(Some records)
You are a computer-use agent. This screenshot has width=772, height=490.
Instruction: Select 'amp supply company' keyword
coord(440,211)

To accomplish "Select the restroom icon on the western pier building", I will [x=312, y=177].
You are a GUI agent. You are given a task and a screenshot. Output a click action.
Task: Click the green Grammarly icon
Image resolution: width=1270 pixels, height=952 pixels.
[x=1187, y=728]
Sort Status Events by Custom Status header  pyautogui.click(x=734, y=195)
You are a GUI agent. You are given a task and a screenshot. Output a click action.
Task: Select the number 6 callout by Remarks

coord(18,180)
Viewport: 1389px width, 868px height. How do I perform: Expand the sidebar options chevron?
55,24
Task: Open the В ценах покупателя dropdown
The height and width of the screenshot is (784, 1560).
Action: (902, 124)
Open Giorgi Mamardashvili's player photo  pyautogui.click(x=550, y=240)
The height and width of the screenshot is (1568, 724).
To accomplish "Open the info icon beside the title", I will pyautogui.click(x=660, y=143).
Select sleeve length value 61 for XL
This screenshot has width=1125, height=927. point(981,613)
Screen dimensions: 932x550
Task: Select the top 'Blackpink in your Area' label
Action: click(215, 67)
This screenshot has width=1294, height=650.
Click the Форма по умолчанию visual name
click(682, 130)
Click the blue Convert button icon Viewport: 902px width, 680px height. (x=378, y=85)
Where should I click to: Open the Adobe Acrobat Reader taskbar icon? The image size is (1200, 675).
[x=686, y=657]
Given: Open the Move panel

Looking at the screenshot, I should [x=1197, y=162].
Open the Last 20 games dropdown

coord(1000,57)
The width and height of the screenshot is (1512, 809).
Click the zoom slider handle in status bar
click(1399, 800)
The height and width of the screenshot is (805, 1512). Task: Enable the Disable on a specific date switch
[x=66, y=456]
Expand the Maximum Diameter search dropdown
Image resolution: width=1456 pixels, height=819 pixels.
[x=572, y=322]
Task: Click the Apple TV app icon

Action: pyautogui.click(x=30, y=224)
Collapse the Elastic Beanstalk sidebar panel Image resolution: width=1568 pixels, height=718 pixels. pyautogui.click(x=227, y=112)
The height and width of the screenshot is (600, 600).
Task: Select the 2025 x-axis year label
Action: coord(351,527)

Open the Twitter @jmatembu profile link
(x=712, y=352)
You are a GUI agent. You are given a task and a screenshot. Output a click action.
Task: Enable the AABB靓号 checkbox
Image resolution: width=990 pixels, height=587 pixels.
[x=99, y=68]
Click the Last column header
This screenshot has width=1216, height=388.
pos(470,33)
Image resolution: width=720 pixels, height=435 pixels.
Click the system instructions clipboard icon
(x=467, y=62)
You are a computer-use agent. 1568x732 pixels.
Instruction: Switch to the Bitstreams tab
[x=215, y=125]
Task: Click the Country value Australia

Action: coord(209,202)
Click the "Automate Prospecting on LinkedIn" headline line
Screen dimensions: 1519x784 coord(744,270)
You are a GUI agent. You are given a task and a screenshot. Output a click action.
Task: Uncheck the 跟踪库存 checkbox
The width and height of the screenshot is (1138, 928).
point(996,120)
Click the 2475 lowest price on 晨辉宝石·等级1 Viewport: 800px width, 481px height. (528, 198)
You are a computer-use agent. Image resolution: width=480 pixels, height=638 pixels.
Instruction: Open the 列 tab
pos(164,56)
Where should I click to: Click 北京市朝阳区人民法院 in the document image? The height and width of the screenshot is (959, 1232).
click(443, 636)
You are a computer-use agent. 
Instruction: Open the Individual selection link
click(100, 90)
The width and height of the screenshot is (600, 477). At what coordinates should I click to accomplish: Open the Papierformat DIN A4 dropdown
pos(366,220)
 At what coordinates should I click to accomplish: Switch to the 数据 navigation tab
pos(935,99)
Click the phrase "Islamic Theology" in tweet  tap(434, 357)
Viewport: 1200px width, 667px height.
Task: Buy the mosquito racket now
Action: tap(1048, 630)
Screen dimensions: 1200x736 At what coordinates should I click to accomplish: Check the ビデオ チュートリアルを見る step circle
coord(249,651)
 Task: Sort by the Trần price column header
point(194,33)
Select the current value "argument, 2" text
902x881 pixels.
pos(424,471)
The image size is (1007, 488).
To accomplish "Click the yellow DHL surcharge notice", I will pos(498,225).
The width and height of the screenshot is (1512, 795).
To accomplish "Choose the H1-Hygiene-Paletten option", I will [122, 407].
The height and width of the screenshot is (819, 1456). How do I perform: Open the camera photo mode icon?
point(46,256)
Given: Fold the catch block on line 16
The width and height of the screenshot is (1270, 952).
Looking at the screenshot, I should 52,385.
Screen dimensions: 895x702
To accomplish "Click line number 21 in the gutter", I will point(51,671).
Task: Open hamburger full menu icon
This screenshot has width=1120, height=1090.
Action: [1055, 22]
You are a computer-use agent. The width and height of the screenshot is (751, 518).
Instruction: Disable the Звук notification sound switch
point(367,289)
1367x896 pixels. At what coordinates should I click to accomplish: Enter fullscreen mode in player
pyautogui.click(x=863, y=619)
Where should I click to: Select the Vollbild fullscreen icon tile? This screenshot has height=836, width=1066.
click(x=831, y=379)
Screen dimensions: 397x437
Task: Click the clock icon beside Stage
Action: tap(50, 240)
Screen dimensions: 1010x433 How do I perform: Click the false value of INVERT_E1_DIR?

Exercise
List each line of the records above that contains the string "number". Treat uppercase and lowercase as different.

The result
Task: Select the number 6 callout by Remarks
To accomplish "Click line number 21 in the gutter", I will point(51,671).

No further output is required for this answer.